TASK DETAILS: The lines needed run from the one that contains "Shop (64, 525)" through the end of the material below, both included; write them out exactly, with no pictures.
[[ RECORDED DATA, beginning ]]
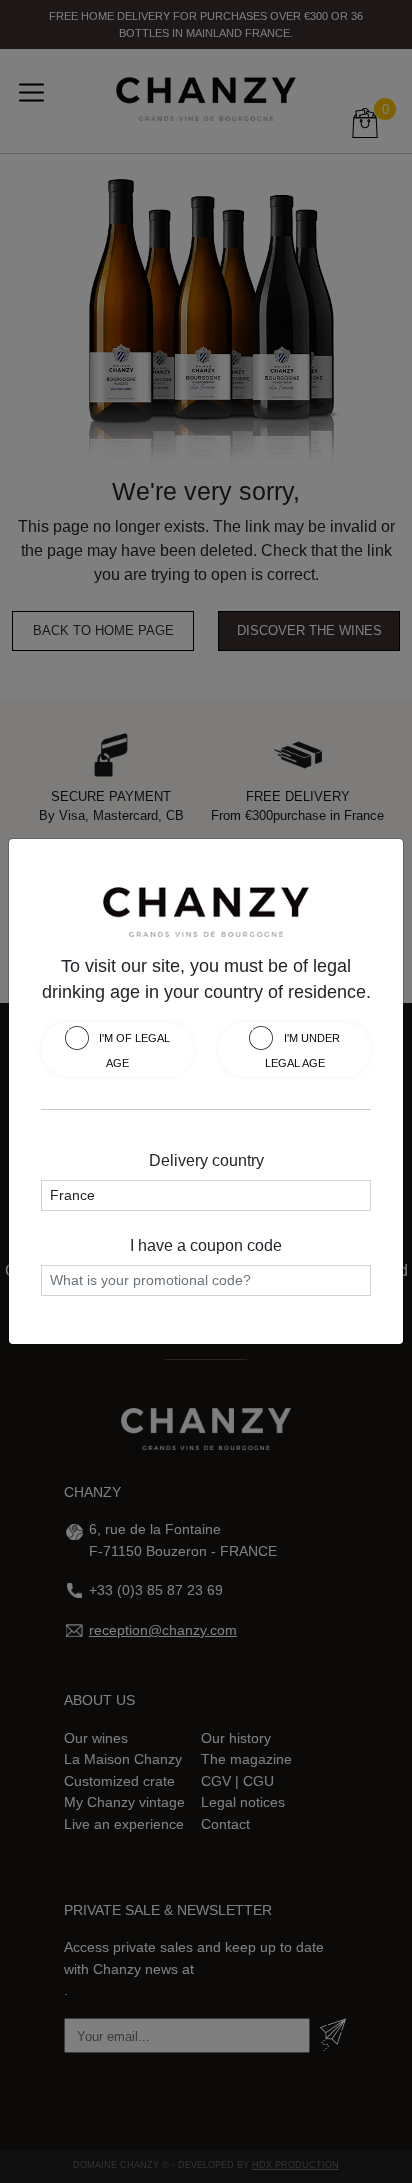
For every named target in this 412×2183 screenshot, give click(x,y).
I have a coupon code (206, 1245)
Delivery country (206, 1160)
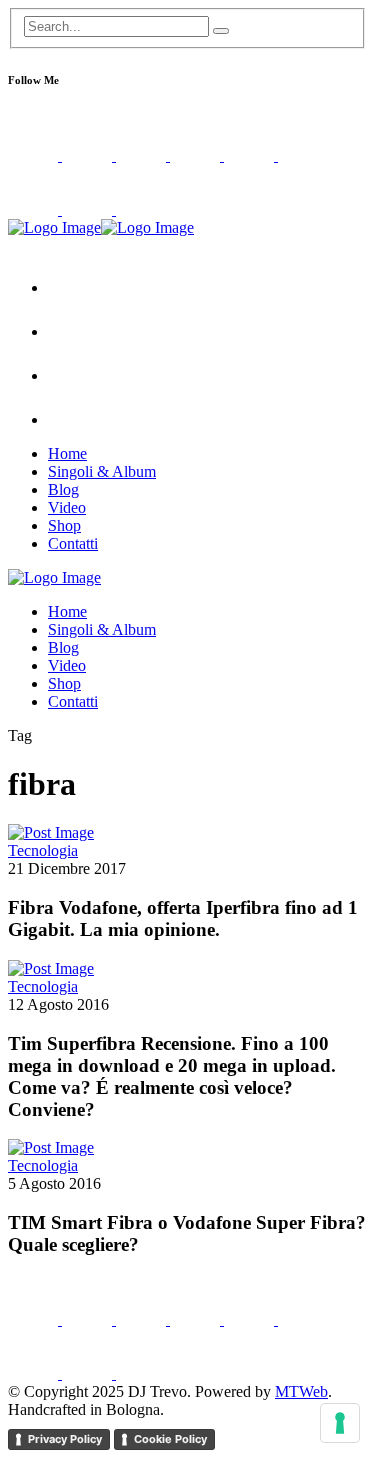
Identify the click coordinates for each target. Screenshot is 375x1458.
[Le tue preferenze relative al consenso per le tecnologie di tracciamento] (340, 1423)
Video (67, 507)
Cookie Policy (170, 1439)
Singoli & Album (102, 471)
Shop (64, 525)
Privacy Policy (65, 1439)
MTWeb (301, 1391)
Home (67, 453)
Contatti (73, 543)
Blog (63, 489)
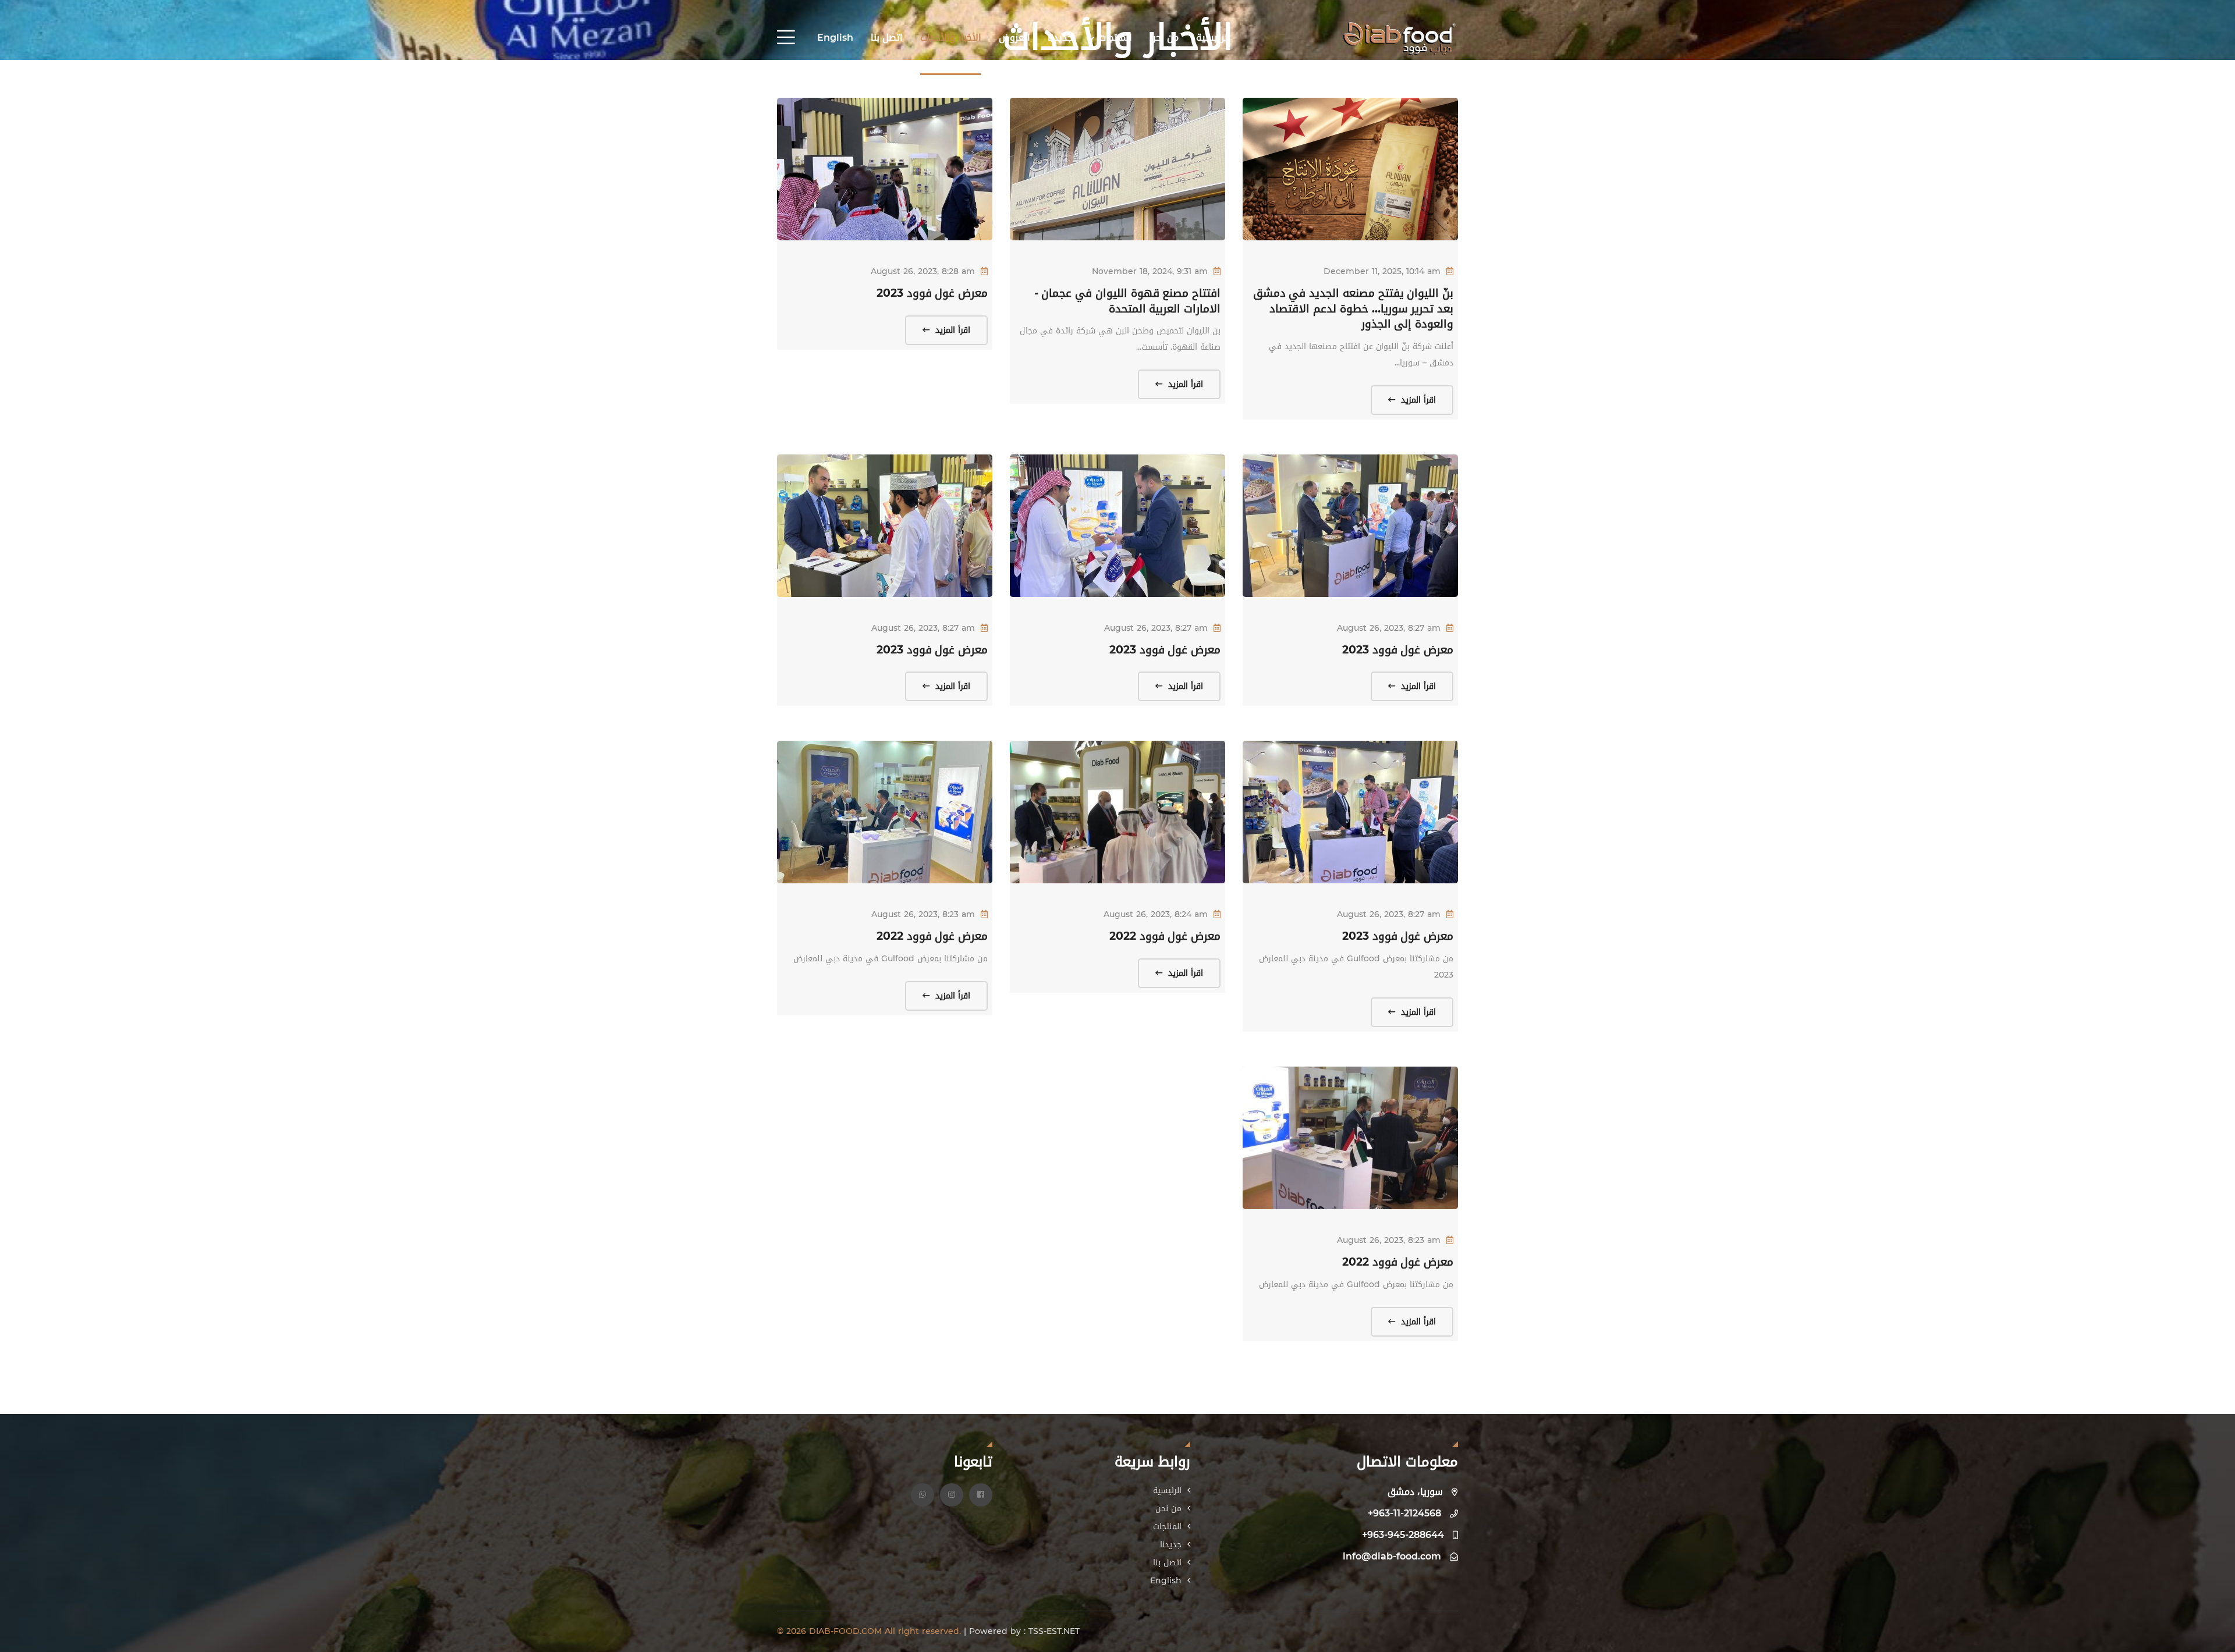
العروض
[[ RECORDED DATA, end ]]
PROBLEM SOLUTION:
Shop (64, 525)
Privacy Policy (65, 1439)
MTWeb (301, 1391)
Home (67, 453)
Contatti (73, 543)
Blog (63, 489)
العروض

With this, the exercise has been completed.